COVID-19 affects mostly adults and yet, even when children are not directly affected, they still bear a burden. They are being consistently affected when parents are unable to work because they are ill or because they have lost their sources of income, and risk being deprived of food and nutrition and attending school.
Pulling together, from beer to soup
We lost a healthcare worker who was not only a solid children’s advocate and researcher but active on the specific campaign and advocacy work on this pandemic. Against this cruel backdrop, it is heartening to see the extent to which people have been coming together, volunteering their services to support in various ways and offering inter-community assistance. At the hospital itself, pediatricians in training formed a group to collect toys, books and food packages for staff patients who had to stay at home. Community Action Networks (CAN) have sprung up all across the Western Cape to fill gaps for basic supplies.

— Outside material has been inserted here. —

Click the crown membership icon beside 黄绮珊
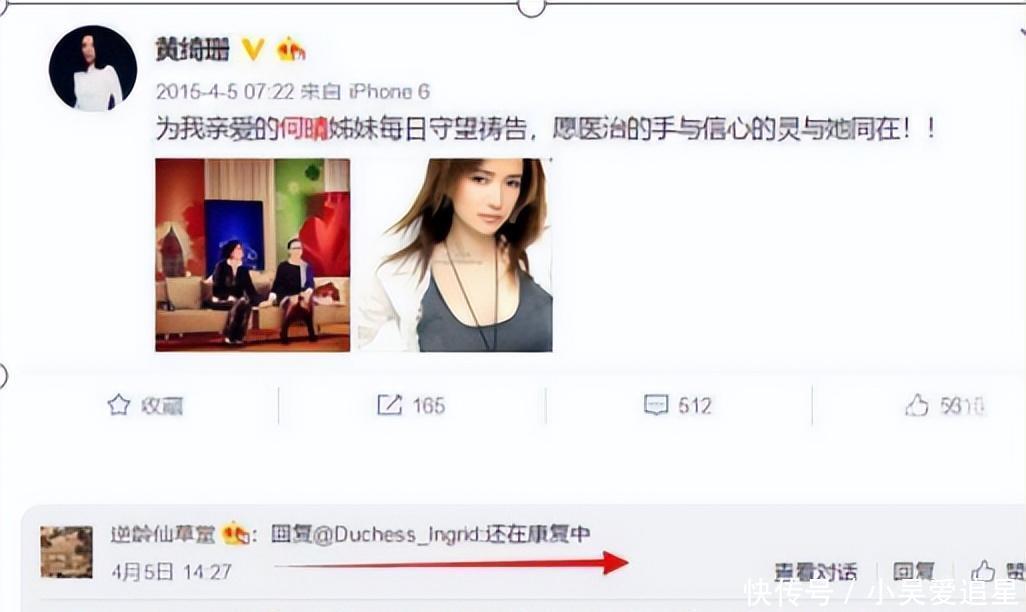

A chef friend of mine is now part of an entire group of chefs in his town, cooking for the community daily. A local microbrewery is making soup instead — 5000 litres of it every day. People donate the equivalent of a cup of coffee or lovely latte which helps purchase the ingredients. And schools stepped up to the challenge too: in their ‘matric’ or final year, instead of holding their matric dance – similar to “prom” in other countries – the funds for the event went instead to running a food kitchen for those most in need. And there are so many stories such as these playing out across the globe and often here in South Africa, giving us the boost we need to carry on in these tough times, and reminding us of what it really means to care.
University of Cape Town has published resources both for parents and children going through the pandemic, with stories such as ‘Super 3 and the Invisible Monster’ to the ‘Coronavirus – A Book for Children’ and ‘How to Support Children (and Yourself) during the COVID-19 Outbreak.’